→ PROBLEM TO WORK ON
Work out the number of lines below containing the word "Given" and give nothing besides it.

→ RECORDS PROVIDED
┌──

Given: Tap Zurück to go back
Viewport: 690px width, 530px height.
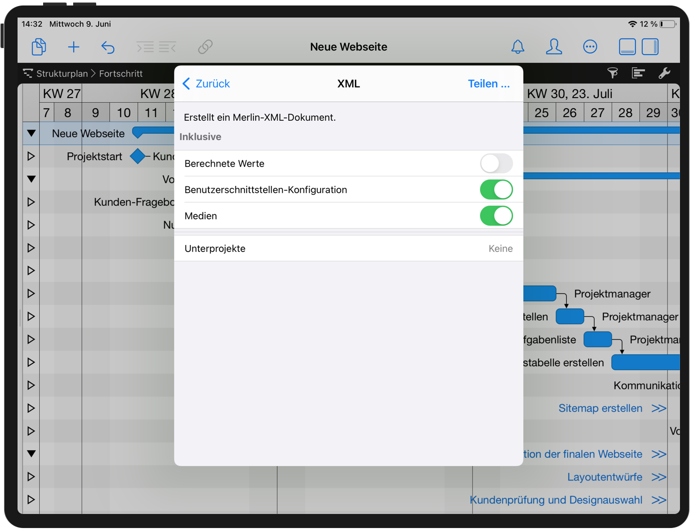Looking at the screenshot, I should pyautogui.click(x=206, y=84).
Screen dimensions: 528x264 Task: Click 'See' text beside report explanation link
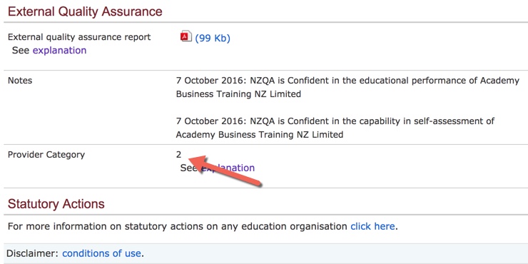click(21, 50)
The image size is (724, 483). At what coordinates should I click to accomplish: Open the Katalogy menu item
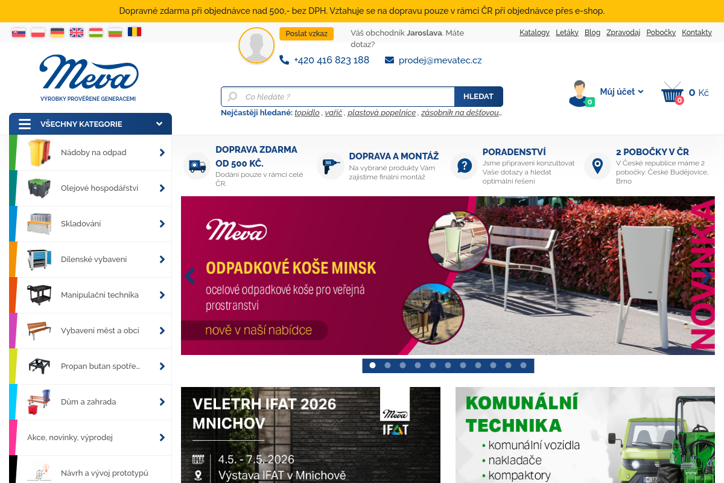pos(535,32)
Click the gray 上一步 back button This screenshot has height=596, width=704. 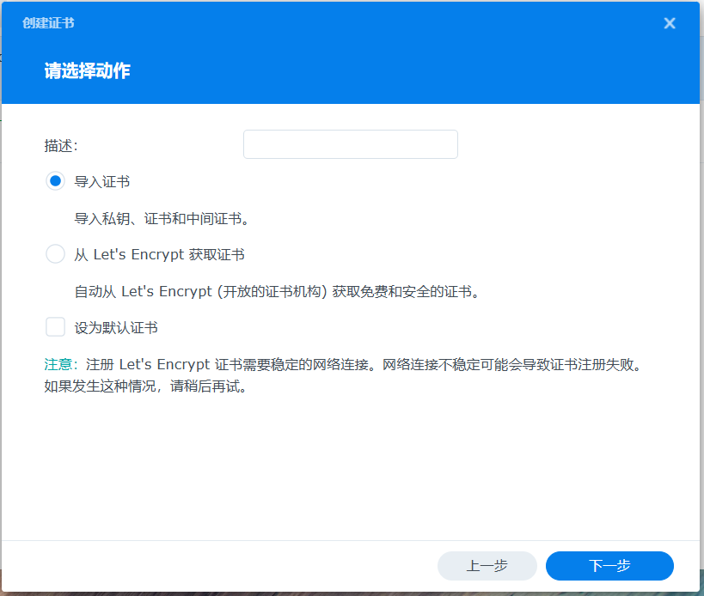[487, 566]
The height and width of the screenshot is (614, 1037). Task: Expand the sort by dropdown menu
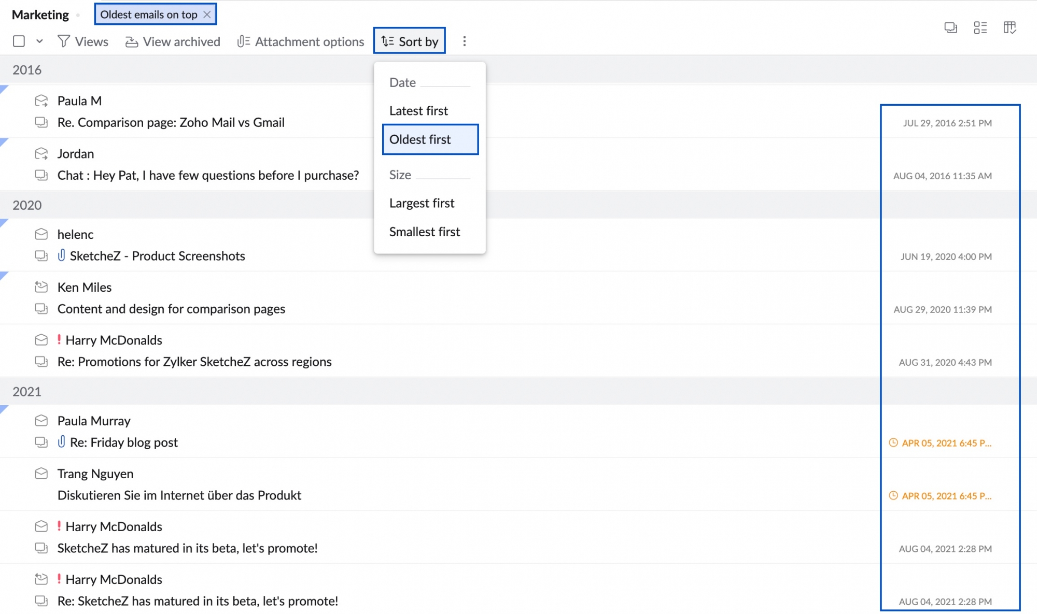click(x=410, y=41)
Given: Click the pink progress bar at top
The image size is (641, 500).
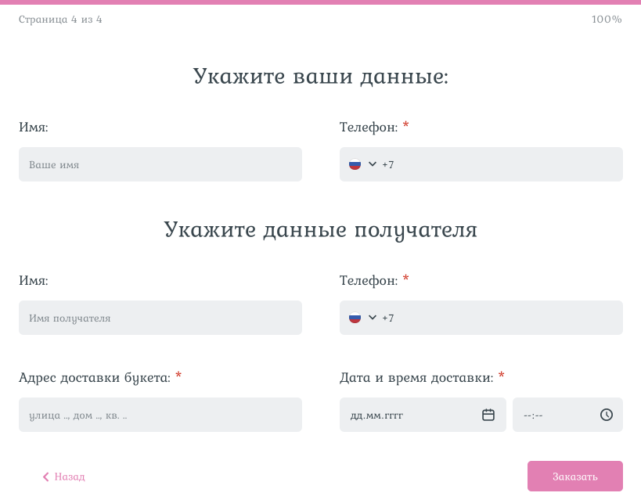Looking at the screenshot, I should point(320,2).
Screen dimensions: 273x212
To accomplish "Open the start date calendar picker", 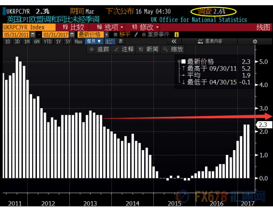I will [33, 34].
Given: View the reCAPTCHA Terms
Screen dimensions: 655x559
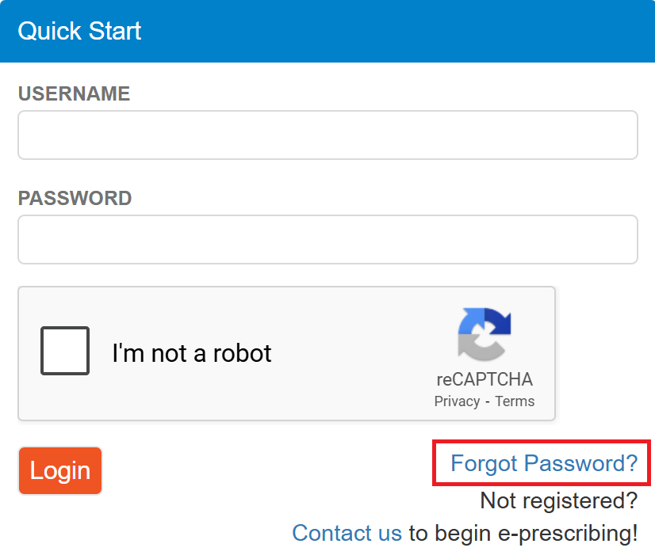Looking at the screenshot, I should (514, 401).
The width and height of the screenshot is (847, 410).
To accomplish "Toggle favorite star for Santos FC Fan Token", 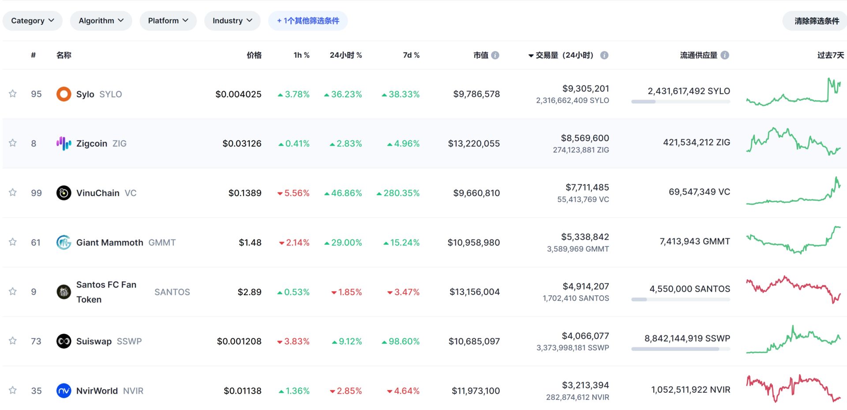I will click(x=13, y=291).
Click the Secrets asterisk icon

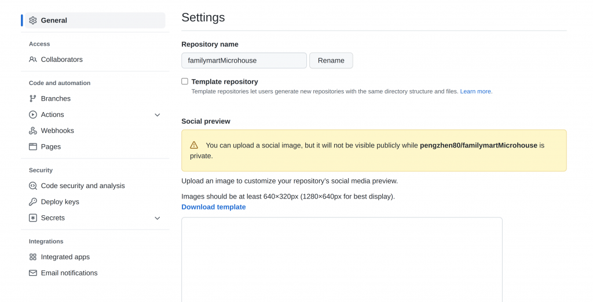coord(33,218)
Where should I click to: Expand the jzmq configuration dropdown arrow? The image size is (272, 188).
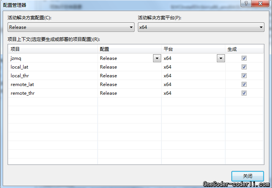pyautogui.click(x=157, y=58)
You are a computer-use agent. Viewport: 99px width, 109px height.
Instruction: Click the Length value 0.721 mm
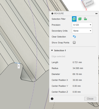point(77,62)
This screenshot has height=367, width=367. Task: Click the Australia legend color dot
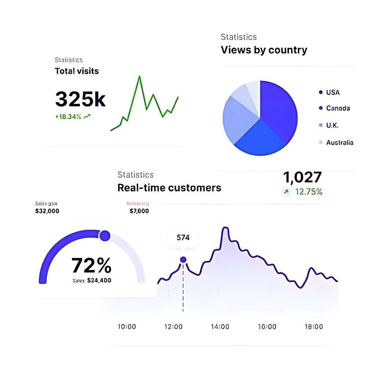(321, 142)
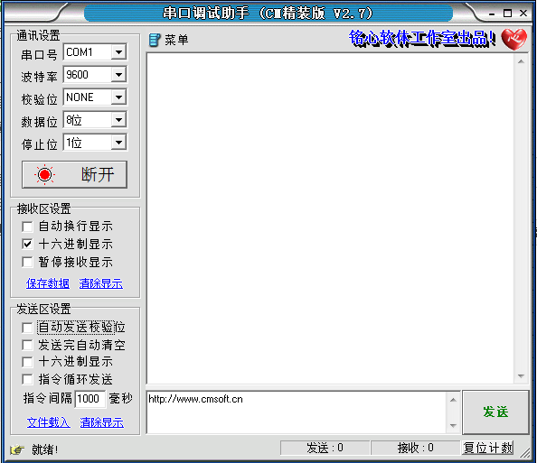537x463 pixels.
Task: Click the green 发送 send button
Action: 495,412
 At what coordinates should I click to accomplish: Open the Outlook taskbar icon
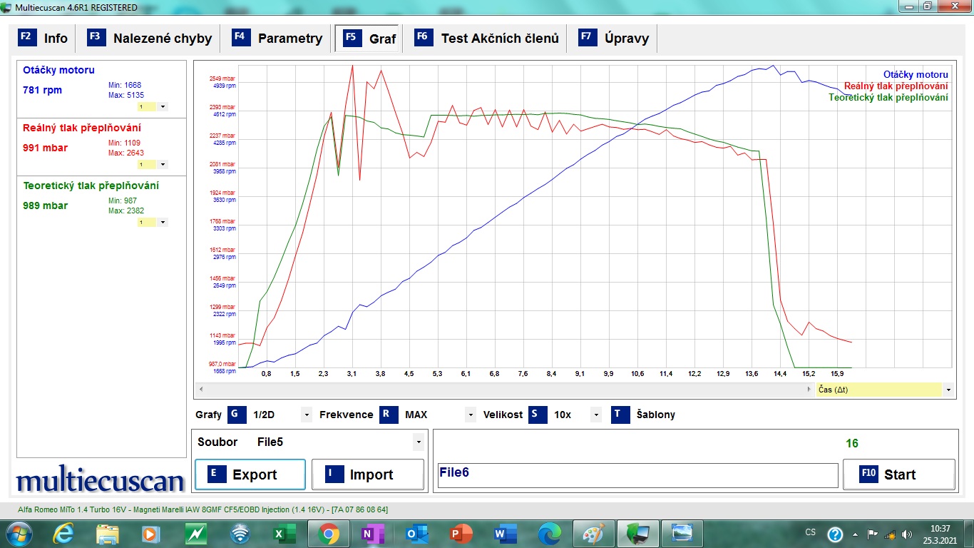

└──

→ RESPONSE AREA
3